Aim of the exercise:
Transcribe the lines in the records below exactly, covering every record. Leave the pictures out of your answer.

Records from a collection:
===

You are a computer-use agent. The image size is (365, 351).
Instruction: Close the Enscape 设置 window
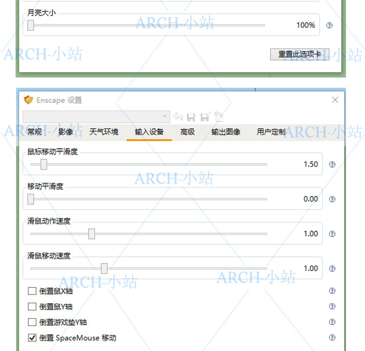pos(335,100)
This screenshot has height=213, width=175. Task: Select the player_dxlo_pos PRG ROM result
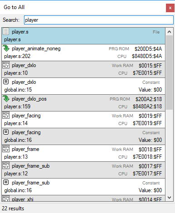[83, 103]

===

The completed task:
You are a computer-use agent. The image size is (365, 351).
Instruction: Close the Enscape 设置 window
pos(335,100)
This screenshot has height=213, width=175. Task: Select the player_dxlo_pos PRG ROM result
[83, 103]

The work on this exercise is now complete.